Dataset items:
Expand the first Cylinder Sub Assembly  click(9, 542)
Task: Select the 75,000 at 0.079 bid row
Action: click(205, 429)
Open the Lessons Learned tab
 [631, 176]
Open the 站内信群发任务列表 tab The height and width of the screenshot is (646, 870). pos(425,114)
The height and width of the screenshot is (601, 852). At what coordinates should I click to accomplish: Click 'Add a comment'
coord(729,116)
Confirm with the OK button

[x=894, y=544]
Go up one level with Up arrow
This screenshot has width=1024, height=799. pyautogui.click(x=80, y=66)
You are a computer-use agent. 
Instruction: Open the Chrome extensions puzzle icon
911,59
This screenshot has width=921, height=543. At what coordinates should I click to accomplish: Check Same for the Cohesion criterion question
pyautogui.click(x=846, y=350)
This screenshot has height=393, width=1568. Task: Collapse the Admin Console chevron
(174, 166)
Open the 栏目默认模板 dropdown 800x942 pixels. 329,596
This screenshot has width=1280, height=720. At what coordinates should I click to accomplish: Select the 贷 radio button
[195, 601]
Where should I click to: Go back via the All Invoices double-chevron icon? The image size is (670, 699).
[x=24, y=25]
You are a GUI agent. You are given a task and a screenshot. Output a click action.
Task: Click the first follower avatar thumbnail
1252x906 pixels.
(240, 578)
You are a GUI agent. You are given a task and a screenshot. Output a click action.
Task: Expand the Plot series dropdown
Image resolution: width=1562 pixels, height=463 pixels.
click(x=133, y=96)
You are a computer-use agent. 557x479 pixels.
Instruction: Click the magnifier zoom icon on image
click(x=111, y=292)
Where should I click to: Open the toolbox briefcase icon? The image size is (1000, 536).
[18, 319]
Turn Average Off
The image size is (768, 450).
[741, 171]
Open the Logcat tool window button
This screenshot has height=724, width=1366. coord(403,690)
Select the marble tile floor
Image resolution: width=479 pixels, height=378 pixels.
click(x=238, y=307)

## WHAT THE EXERCISE ASKS
Your reply must be the entries above, returned word for word.

## COMPLETED TASK
Expand the first Cylinder Sub Assembly  click(9, 542)
Task: Select the 75,000 at 0.079 bid row
Action: click(205, 429)
Open the Lessons Learned tab
 [631, 176]
Open the 站内信群发任务列表 tab The height and width of the screenshot is (646, 870). pos(425,114)
The height and width of the screenshot is (601, 852). At what coordinates should I click to accomplish: Click 'Add a comment'
coord(729,116)
Confirm with the OK button

[x=894, y=544]
Go up one level with Up arrow
This screenshot has width=1024, height=799. pyautogui.click(x=80, y=66)
You are a computer-use agent. 
Instruction: Open the Chrome extensions puzzle icon
911,59
This screenshot has width=921, height=543. At what coordinates should I click to accomplish: Check Same for the Cohesion criterion question
pyautogui.click(x=846, y=350)
This screenshot has height=393, width=1568. Task: Collapse the Admin Console chevron
(174, 166)
Open the 栏目默认模板 dropdown 800x942 pixels. 329,596
This screenshot has width=1280, height=720. At what coordinates should I click to accomplish: Select the 贷 radio button
[195, 601]
Where should I click to: Go back via the All Invoices double-chevron icon? The image size is (670, 699).
[x=24, y=25]
You are a GUI agent. You are given a task and a screenshot. Output a click action.
Task: Click the first follower avatar thumbnail
1252x906 pixels.
(240, 578)
You are a GUI agent. You are given a task and a screenshot. Output a click action.
Task: Expand the Plot series dropdown
Image resolution: width=1562 pixels, height=463 pixels.
click(x=133, y=96)
You are a computer-use agent. 557x479 pixels.
Instruction: Click the magnifier zoom icon on image
click(x=111, y=292)
Where should I click to: Open the toolbox briefcase icon? The image size is (1000, 536).
[18, 319]
Turn Average Off
The image size is (768, 450).
[741, 171]
Open the Logcat tool window button
This screenshot has height=724, width=1366. coord(403,690)
Select the marble tile floor
Image resolution: width=479 pixels, height=378 pixels.
click(x=238, y=307)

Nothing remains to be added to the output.